The question at the heart of one of the biggest Supreme Court cases
this year is simple: What constitutional rights should corporations
have? To us, as well as many legal scholars, former justices and,
indeed, drafters of the Constitution, the answer is that their rights
should be quite limited — far less than those of people.
This Supreme Court, the John Roberts court, seems to be having
trouble with that. It has been on a campaign to increase corporations’
legal rights — based on the conviction of some conservative justices
that businesses are, at least legally, not much different than people.
Now the court is considering what should be a fairly narrow campaign
finance case, involving whether Citizens United, a nonprofit
corporation, had the right to air a slashing movie about Hillary Rodham
Clinton during the Democratic primary season. There is a real danger
that the case will expand corporations’ rights in ways that would
undermine the election system.
The legal doctrine underlying this debate is known as “corporate personhood.”
The courts have long treated corporations as persons in limited ways
for some legal purposes. They may own property and have limited rights
to free speech. They can sue and be sued. They have the right to enter
into contracts and advertise their products. But corporations cannot
and should not be allowed to vote, run for office or bear arms. Since
1907, Congress has banned them from contributing to federal political
campaigns — a ban the Supreme Court has repeatedly upheld.

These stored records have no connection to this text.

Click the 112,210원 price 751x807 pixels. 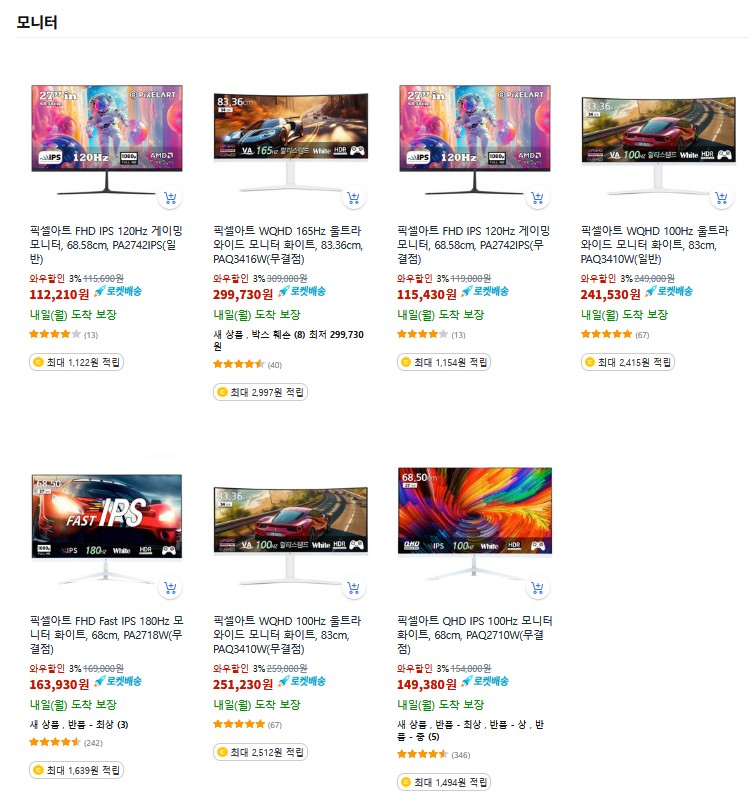coord(59,294)
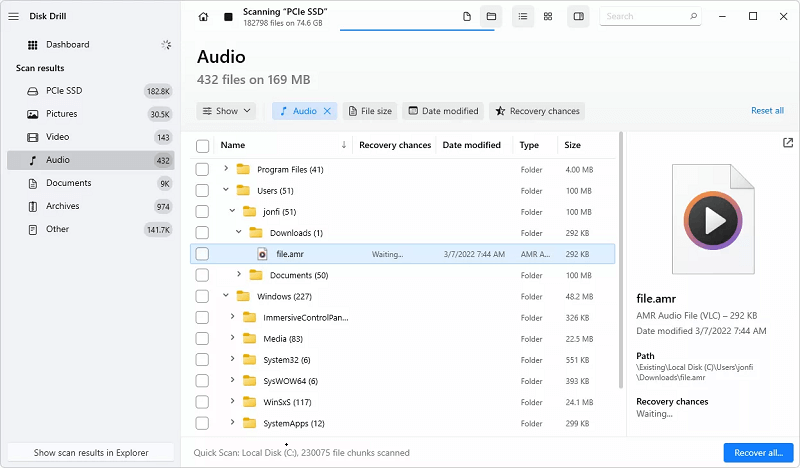Collapse the Windows folder tree
This screenshot has height=468, width=800.
pos(226,296)
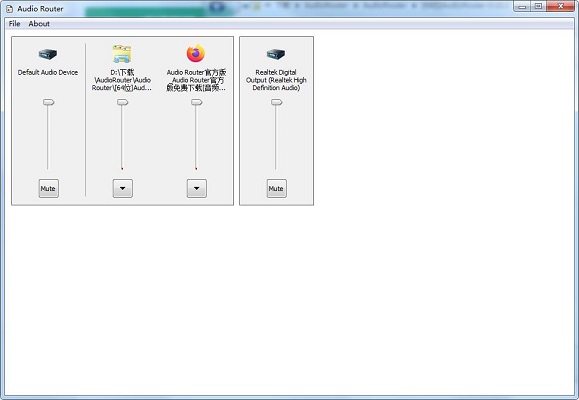This screenshot has height=400, width=579.
Task: Select the Default Audio Device label
Action: point(48,72)
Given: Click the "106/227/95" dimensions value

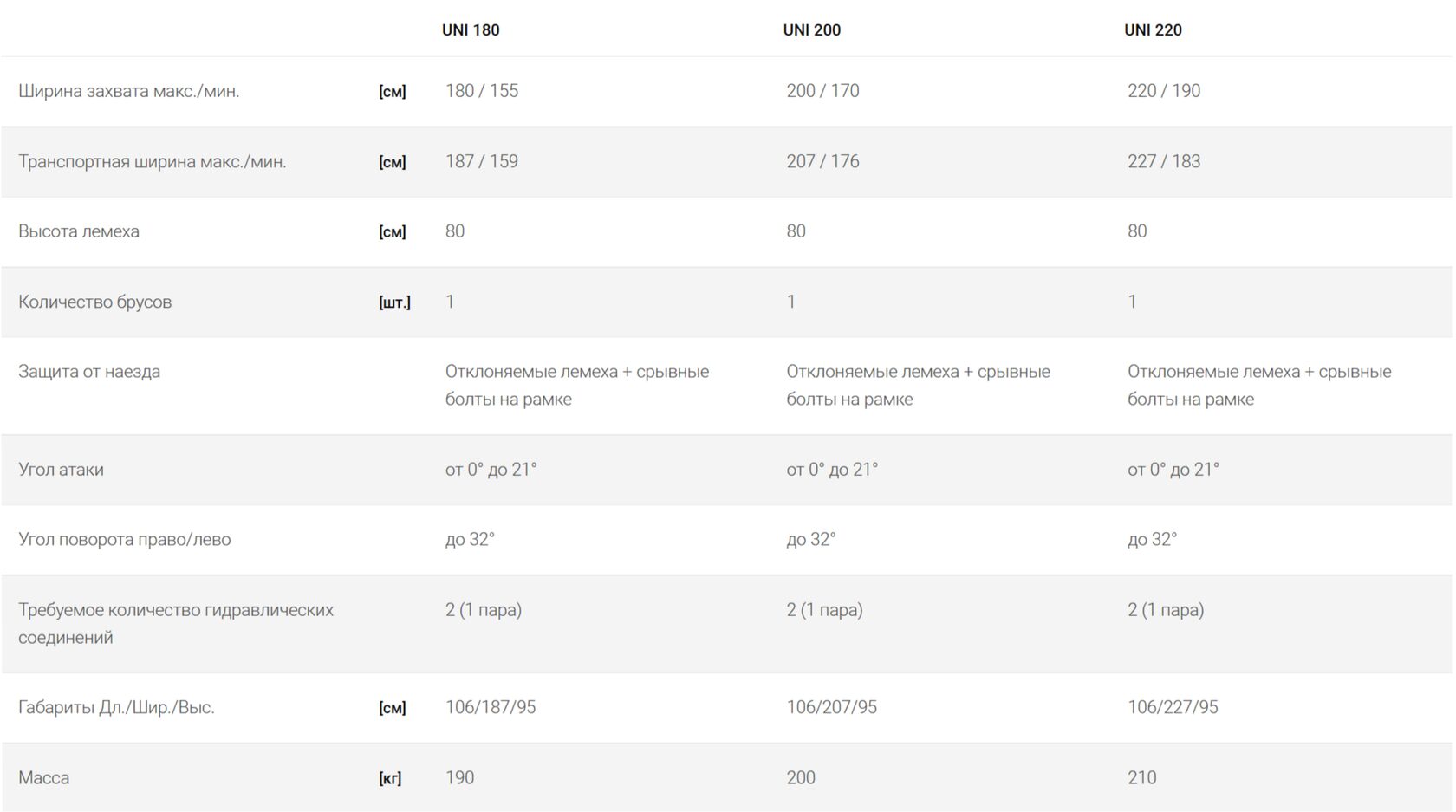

In an exchange this month with Chief Justice Roberts, the solicitor
general, Elena Kagan, argued against expanding that narrowly defined
personhood. “Few of us are only our economic interests,” she said. “We
have beliefs. We have convictions.” Corporations, “engage the political
process in an entirely different way, and this is what makes them so
much more damaging,” she said.
Chief Justice Roberts disagreed: “A large corporation, just like an
individual, has many diverse interests.” Justice Antonin Scalia said
most corporations are “indistinguishable from the individual who owns
The Constitution mentions the rights of the people frequently but
does not cite corporations. Indeed, many of the founders were skeptical
of corporate influence.
John Marshall, the nation’s greatest chief justice, saw a
corporation as “an artificial being, invisible, intangible,” he wrote
in 1819. “Being the mere creature of law, it possesses only those
properties which the charter of its creation confers upon it, either
expressly, or as incidental to its very existence.”
That does not mean that corporations should have no rights. It is in
society’s interest that they are allowed to speak about their products
and policies and that they are able to go to court when another company
steals their patents. It makes sense that they can be sued, as a person
would be, when they pollute or violate labor laws.
The law also gives corporations special legal status: limited
liability, special rules for the accumulation of assets and the ability
to live forever. These rules put corporations in a privileged position
in producing profits and aggregating wealth. Their influence would be
overwhelming with the full array of rights that people have.
One of the main areas where corporations’ rights have long been
limited is politics. Polls suggest that Americans are worried about the
influence that corporations already have with elected officials. The
drive to give corporations more rights is coming from the court’s
conservative bloc — a curious position given their often-proclaimed
devotion to the text of the Constitution. The founders of this nation knew just what they were doing when they
drew a line between legally created economic entities and living,
breathing human beings. The court should stick to that line.